À travers lui, c’est tout un régime qu’il attaque : celui des parlementaires sans courage, des ministres sans idée, des orateurs qui s’écoutent parler. Le Canard, fidèle à sa mission d’ironie républicaine, s’en prend non pas à la République en tant que telle, mais à sa dégradation en caricature monarchique. Herriot devient le symbole d’une élite politique qui parle au nom du peuple, tout en vivant au-dessus de lui.

Le ton du bourreau lettré

Ce qui distingue Chatelain-Tailhade, c’est la cruauté stylisée de son écriture. L’article se termine sur une prophétie féroce : « Jusqu’au jour où, décidés à procurer au monde un épilogue digne de vos comportements, MM. vos dynamiteurs habituels vous conviendront à vous meurtrir vous-même sous l’un de vos discours-massue. » Le ton, entre la malédiction et le sarcasme, vise autant le ridicule que le tragique. Herriot, figure du verbe et de la suffisance, périra non sous la bombe mais sous sa propre logorrhée.

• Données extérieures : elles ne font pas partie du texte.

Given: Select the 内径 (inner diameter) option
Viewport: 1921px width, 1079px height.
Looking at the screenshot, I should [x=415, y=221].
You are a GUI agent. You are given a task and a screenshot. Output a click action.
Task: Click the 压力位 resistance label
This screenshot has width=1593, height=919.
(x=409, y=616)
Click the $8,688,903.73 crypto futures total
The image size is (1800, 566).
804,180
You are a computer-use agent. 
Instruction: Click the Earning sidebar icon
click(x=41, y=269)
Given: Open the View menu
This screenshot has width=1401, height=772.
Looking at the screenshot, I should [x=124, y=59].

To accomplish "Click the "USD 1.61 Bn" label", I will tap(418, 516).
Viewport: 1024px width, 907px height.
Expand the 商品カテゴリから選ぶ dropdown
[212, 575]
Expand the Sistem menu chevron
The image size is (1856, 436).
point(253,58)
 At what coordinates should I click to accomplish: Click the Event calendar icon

Cette plume, acérée jusqu’à la cruauté, s’inscrit dans la grande tradition du Canard pamphlétaire. En 1932, la France se lasse de ses gouvernants et de leurs discours d’autosatisfaction. L’attentat d’Ingrandes, symptomatique d’un climat d’épuisement politique, offre au journal un prétexte idéal pour renouer avec la verve de la fin des années 1920. Chatelain-Tailhade, avec sa syntaxe d’orfèvre et son venin lettré, signe un texte qui dépasse le simple commentaire politique : un acte de démystification.

Sous le rire, il y a un constat plus grave : la République, à force de se croire éternelle, s’est faite monarchie — et, comme toute monarchie de théâtre, elle finira mal.